Stored material
----------

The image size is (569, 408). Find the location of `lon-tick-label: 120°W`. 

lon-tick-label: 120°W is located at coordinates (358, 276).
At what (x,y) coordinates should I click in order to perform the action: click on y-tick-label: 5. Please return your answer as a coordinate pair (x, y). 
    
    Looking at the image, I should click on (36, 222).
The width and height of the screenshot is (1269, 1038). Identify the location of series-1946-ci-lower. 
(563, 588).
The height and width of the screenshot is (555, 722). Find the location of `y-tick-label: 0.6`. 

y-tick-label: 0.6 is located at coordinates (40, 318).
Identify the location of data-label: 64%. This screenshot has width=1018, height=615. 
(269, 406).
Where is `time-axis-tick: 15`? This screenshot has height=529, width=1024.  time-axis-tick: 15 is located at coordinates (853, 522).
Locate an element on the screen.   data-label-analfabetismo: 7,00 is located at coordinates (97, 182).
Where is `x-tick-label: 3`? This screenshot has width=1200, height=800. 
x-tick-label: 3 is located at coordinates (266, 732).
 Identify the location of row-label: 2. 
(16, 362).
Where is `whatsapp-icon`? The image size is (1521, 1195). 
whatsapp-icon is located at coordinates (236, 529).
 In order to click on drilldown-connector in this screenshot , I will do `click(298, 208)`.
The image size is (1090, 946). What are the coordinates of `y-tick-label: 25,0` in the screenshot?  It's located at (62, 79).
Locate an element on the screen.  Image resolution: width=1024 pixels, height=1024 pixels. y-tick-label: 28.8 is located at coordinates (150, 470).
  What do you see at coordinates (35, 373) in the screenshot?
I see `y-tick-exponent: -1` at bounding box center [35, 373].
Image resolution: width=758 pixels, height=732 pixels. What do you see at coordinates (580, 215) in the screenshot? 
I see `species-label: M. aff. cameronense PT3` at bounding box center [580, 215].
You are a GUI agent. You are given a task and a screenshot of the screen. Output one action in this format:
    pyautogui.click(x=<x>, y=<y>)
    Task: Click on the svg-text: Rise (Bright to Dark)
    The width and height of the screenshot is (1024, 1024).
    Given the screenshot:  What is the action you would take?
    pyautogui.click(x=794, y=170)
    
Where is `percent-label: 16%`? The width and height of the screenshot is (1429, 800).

----------

• [WHAT THIS TASK INVOLVES]: Retype all of the stored material above, line for line, with no changes.

• [EXPECTED ANSWER]:
The image size is (569, 408). Find the location of `lon-tick-label: 120°W`. 

lon-tick-label: 120°W is located at coordinates (358, 276).
At what (x,y) coordinates should I click in order to perform the action: click on y-tick-label: 5. Please return your answer as a coordinate pair (x, y). 
    
    Looking at the image, I should click on (36, 222).
The width and height of the screenshot is (1269, 1038). Identify the location of series-1946-ci-lower. 
(563, 588).
The height and width of the screenshot is (555, 722). Find the location of `y-tick-label: 0.6`. 

y-tick-label: 0.6 is located at coordinates (40, 318).
Identify the location of data-label: 64%. This screenshot has width=1018, height=615. 
(269, 406).
Where is `time-axis-tick: 15`? This screenshot has height=529, width=1024.  time-axis-tick: 15 is located at coordinates (853, 522).
Locate an element on the screen.   data-label-analfabetismo: 7,00 is located at coordinates (97, 182).
Where is `x-tick-label: 3`? This screenshot has width=1200, height=800. 
x-tick-label: 3 is located at coordinates (266, 732).
 Identify the location of row-label: 2. 
(16, 362).
Where is `whatsapp-icon`? The image size is (1521, 1195). 
whatsapp-icon is located at coordinates (236, 529).
 In order to click on drilldown-connector in this screenshot , I will do `click(298, 208)`.
The image size is (1090, 946). What are the coordinates of `y-tick-label: 25,0` in the screenshot?  It's located at (62, 79).
Locate an element on the screen.  Image resolution: width=1024 pixels, height=1024 pixels. y-tick-label: 28.8 is located at coordinates (150, 470).
  What do you see at coordinates (35, 373) in the screenshot?
I see `y-tick-exponent: -1` at bounding box center [35, 373].
Image resolution: width=758 pixels, height=732 pixels. What do you see at coordinates (580, 215) in the screenshot? 
I see `species-label: M. aff. cameronense PT3` at bounding box center [580, 215].
You are a GUI agent. You are given a task and a screenshot of the screen. Output one action in this format:
    pyautogui.click(x=<x>, y=<y>)
    Task: Click on the svg-text: Rise (Bright to Dark)
    The width and height of the screenshot is (1024, 1024).
    Given the screenshot:  What is the action you would take?
    pyautogui.click(x=794, y=170)
    
Where is `percent-label: 16%`? The width and height of the screenshot is (1429, 800).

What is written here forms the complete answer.